The results presented in Exhibit 7.3 show that principals reported spending per month, on average across all the TIMSS 1999 countries, 51 hours on administrative duties, 35 hours communicating with various constituents, 33 hours on instructional leadership activities, and 16 hours teaching.(4) Compared with the international profile, principals in the United States reported spending more time communicating with students, parents, and education officials (over 50 hours per month, on average), and very little time teaching. Reports from principals in the Benchmarking jurisdictions generally resembled those of the United States overall.
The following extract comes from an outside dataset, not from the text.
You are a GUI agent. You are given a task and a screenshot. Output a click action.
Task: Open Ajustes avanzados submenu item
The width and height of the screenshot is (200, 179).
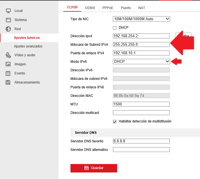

It is interesting to note that principals in Jersey City and Rochester reported spending 72 hours per month communicating with students, parents, and education officials, while principals in Indiana and the Michigan Invitational Group reported spending 74 hours per month on administrative duties.

A number of the comparison countries, such as Canada, Chinese Taipei, Hong Kong, and Singapore, have patterns of principals’ use of time similar to that of the United States. For example, unlike in most European countries (e.g., the Czech Republic and Russian Federation among comparison countries), principals in these countries spend relatively little time teaching, and most of it on administrative duties, communicating with constituents, and engaging in instructional leadership activities.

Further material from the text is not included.